Jawabannya adalah peran lingkungan yang sangat baik. Gereja itu bisa berkembang
secara baik karena didukung oleh lingkungan yang merupakan basis terkecil namun
berperan penting. Menurut Bapak Kardinal, “Kalau uskupnya tidak ada,
keuskupannya bisa jalan tetapi kalau tidak ada ketua lingkungan maka
lingkungannya tidak bisa jalan.”
Menurut Bapak Kardinal, istilah lingkungan /
kring mulai dikenal pada tahun 1934. Pada waktu itu ada pertemuan di paroki
Bintara – Yogyakarta, seorang pastor muda (Soegiyo Pranoto) memunculkan istilah
lingkungan. Lingkungan itu pada awalnya bukan struktur organisasi tapi umat
ingin hidup dalam masyarakat supaya merasakan kegembiraan dan harapan dengan
masyarakat. Gereja Paroki Bintara-Yogyakarta merupakan cerminan Gereja pribumi,
sedangkan Gereja Kidulloji merupakan cerminan Gereja untuk orang-orang berkulit
putih.
Tahun 1974 muncul sebuah tulisan dengan
judul: “Kring Menuju Gereja Yang Lain.” Tulisan ini ditulis oleh seorang
misionaris untuk mengungkapkan sebuah wajah baru bagi Gereja Indonesia. Gereja
Katolik bertumbuh seperti saat ini karena didukung oleh lingkungan. Sejarah ini
meyakinkan kita bahwa meskipun tantangan ini tambah kompleks, Gereja kita
bertumbuh dan berkembang secara baik karena adanya peran aktif dari para awam.
Gereja Katolik di wilayah Keuskupan Agung Jakarta berkembang secara baik karena
adanya peranan dari lingkungan.
Lahirnya
Gereja
Kalau
membaca Kitab Suci bahwa sebelum turunnya Roh Kudus, para rasul mengalami
kebingungan, cemas dan lumpuh imannya. Kita bisa jumpai kekecewaan dua murid
Yesus bernada kecewa saat melakukan perjalanan ke Emaus. Sedangkan di dalam
Injil Yohanes, mengisahkan tentang murid-murid yang berkumpul dalam ruang tertutup dan terkunci. Lebih
lanjut Injil Yohanes mengisahkan tentang penampakan Yesus dan menyapa
murid-murid: “Damai sejahtera bagi kamu.” Setelah Roh Kudus turun, Petrus
berkhotbah berapi-api dan tidak takut lagi untuk mewartakan kebangkitan Kristus
kepada semua orang. Tidak lama kemudian, Jemaat di Yerusalem mengalami
penganiayaan. Apa yang mereka lakukan? Para Jemaat berpasrah diri sambil
memohon Tuhan untuk memberikan kekuatan dan keberanian dalam menghadapi ancaman
itu. “Berikan kami keberanian untuk mewartakan Firman.” Doa sederhana ini
mengungkapkan watak dari komunitas iman di Yerusalem.

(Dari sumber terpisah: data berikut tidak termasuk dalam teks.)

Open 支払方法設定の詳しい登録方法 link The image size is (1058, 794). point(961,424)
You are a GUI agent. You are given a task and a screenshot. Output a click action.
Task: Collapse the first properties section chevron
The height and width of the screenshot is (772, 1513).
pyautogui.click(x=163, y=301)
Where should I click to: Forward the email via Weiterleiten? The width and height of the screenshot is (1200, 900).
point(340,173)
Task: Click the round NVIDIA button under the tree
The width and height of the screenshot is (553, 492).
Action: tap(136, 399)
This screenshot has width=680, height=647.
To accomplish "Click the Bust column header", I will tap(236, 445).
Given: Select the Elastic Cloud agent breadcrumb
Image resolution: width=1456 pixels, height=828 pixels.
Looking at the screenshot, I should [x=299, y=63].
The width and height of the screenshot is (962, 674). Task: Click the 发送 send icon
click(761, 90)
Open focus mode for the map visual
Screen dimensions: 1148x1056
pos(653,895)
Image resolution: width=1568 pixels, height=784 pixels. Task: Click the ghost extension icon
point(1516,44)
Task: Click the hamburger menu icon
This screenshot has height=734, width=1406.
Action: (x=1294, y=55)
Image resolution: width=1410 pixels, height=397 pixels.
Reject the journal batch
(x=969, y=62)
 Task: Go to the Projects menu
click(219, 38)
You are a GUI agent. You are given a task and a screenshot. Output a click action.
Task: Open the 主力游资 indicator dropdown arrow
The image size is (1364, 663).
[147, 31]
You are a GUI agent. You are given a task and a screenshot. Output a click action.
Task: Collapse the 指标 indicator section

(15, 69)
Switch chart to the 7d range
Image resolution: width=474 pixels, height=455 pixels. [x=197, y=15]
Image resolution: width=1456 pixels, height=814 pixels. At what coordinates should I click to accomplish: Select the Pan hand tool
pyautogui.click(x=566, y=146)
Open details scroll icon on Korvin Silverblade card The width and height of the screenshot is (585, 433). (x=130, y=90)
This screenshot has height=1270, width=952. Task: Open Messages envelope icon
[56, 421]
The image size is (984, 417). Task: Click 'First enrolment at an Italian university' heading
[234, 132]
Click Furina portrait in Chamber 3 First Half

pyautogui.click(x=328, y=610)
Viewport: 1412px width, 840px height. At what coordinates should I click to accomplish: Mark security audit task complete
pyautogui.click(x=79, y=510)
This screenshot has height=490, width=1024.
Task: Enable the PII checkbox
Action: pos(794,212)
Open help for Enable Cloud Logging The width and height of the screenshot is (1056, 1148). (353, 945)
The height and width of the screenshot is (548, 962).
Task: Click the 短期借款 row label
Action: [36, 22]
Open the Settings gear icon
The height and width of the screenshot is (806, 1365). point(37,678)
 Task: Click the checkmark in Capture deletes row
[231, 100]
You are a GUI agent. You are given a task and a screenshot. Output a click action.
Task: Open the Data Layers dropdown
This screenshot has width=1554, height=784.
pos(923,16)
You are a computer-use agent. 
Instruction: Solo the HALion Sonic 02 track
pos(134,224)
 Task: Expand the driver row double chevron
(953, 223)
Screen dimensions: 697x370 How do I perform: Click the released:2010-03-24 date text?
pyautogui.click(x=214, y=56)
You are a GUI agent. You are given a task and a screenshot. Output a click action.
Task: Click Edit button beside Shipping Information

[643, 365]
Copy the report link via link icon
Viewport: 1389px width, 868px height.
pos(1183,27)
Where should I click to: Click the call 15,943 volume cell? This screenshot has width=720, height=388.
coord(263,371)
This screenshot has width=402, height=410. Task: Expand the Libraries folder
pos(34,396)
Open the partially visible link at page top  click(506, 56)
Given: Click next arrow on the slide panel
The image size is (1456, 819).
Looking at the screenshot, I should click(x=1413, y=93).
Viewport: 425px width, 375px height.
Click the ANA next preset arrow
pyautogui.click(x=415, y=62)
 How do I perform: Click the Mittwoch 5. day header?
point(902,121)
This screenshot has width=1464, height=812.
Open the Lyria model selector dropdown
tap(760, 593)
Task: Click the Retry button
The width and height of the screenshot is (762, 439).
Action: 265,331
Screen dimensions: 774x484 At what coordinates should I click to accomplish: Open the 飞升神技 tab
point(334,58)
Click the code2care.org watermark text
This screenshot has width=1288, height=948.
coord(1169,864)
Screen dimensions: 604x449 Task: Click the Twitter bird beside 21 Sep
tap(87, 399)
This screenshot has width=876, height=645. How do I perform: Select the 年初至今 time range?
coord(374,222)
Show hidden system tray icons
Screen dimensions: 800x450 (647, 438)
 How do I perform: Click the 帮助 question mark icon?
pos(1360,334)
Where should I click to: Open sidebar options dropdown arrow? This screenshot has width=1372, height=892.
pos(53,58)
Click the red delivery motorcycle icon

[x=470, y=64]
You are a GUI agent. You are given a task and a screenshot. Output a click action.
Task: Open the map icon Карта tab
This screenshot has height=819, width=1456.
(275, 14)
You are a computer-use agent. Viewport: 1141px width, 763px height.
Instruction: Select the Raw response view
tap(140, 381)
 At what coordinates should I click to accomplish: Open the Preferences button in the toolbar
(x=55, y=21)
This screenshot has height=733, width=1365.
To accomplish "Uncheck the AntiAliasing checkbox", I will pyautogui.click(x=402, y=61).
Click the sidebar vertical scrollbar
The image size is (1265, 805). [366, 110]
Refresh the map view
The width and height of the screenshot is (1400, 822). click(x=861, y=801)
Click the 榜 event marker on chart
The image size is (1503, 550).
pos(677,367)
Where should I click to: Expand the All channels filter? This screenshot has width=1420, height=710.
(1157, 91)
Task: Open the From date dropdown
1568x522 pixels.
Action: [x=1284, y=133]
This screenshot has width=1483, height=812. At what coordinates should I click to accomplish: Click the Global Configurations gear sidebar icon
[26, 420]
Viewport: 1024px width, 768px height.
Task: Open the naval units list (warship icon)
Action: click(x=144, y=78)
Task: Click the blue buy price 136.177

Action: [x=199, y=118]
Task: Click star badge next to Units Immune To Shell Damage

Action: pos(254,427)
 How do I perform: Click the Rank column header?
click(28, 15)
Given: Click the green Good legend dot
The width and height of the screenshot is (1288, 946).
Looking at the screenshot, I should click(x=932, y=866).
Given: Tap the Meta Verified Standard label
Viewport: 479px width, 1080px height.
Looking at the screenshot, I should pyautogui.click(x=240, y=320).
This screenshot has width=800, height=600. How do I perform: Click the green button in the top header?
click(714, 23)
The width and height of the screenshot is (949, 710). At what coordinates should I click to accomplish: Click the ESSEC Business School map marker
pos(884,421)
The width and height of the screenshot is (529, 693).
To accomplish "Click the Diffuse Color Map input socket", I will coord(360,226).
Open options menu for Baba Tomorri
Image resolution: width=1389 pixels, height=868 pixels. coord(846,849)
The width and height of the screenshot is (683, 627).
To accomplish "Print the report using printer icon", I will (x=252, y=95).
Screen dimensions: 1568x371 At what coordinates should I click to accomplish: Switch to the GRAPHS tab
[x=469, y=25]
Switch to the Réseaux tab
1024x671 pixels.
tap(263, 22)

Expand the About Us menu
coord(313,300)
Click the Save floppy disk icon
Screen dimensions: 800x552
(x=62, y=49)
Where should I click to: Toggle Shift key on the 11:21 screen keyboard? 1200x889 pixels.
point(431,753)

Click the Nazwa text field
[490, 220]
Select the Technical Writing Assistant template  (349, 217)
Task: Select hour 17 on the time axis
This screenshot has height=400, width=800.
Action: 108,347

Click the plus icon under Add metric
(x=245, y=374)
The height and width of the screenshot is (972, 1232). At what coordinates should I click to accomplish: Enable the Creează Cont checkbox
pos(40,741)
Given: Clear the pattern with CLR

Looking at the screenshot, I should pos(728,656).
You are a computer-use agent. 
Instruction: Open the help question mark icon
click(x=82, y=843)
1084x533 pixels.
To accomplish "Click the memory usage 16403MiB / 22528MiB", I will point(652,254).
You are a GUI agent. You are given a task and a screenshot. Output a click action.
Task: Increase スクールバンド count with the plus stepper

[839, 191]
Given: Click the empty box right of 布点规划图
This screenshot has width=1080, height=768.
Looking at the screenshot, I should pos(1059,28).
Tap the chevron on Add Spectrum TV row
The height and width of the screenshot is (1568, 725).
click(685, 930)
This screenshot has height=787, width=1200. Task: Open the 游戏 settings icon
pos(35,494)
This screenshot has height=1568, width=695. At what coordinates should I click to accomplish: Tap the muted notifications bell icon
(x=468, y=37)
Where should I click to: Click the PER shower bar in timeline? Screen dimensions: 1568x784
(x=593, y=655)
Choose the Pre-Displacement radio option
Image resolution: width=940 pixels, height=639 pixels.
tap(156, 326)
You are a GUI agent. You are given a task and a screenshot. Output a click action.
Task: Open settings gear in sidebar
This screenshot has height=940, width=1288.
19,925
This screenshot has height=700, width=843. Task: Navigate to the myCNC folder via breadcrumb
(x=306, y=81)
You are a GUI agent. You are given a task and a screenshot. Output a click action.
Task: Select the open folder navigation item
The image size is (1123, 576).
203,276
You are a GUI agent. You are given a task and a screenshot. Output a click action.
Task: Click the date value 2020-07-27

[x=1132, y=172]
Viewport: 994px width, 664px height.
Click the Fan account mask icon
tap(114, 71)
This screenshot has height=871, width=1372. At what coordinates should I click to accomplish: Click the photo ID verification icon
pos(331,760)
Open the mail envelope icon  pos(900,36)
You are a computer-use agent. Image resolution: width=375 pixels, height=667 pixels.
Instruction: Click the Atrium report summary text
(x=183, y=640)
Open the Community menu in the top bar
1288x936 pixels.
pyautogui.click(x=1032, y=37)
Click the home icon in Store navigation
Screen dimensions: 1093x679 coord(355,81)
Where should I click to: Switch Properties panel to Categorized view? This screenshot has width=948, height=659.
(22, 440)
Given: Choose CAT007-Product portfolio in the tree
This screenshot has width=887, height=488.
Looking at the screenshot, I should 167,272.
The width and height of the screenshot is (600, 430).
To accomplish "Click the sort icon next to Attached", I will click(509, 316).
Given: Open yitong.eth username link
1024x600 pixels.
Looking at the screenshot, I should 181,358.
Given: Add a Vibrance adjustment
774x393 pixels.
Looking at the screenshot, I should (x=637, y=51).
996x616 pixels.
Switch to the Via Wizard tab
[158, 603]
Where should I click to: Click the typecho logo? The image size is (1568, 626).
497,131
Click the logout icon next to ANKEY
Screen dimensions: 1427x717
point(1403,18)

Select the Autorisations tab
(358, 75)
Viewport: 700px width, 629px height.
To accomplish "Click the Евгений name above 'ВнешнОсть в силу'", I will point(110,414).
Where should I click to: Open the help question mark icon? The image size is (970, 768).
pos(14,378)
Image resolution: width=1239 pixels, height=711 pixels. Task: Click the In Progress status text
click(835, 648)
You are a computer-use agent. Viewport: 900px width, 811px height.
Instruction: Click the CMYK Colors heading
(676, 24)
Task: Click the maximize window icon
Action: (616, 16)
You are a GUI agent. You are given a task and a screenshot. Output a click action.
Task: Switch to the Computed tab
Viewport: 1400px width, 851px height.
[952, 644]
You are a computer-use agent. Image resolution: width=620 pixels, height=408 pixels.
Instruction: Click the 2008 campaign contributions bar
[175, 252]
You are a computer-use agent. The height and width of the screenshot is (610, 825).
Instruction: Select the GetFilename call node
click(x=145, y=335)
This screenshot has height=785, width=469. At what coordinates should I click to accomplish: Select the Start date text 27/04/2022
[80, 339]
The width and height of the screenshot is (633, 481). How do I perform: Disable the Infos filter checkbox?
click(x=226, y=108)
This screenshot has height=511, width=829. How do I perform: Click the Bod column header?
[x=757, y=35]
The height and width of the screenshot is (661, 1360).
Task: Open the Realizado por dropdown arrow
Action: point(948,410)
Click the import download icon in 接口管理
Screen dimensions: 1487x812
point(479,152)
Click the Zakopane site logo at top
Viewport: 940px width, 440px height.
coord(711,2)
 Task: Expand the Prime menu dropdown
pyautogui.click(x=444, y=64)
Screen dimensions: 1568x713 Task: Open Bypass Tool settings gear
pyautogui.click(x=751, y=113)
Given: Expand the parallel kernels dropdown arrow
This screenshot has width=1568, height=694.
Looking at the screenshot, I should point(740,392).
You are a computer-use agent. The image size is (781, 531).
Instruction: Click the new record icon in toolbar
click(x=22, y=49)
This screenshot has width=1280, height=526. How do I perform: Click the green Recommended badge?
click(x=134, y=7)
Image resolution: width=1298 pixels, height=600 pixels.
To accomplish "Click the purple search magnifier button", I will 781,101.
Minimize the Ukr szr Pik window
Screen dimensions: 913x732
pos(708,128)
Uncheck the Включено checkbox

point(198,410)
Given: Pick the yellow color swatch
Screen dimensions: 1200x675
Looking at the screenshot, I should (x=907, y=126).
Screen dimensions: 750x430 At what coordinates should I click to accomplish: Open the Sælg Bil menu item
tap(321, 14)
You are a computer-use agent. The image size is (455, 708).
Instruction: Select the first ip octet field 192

Dalam Kisah Para Rasul 5: 41, dikisahkan
bahwa para rasul diadili tetapi ketika mereka meninggalkan ruang pengadilan,
mereka mengalami kegembiraan karena dianggap layak dihinakan karena Yesus.
Mereka gembira karena menjadi murid Kristus. Karena terjadi penganiayaan di
Yerusalem, para pengikut Yesus berlari ke wilayah Samaria. Ketika tahu bahwa
Jemaat ada di Yerusalem, maka Petrus dan Yohanes diutus ke sana. Ada juga yang
lari lebih jauh, yakni di Antiokhia yang
waktu itu menjadi ibu kota kekaiseran Romawi. Siapakah yang diutus ke Antiokhia?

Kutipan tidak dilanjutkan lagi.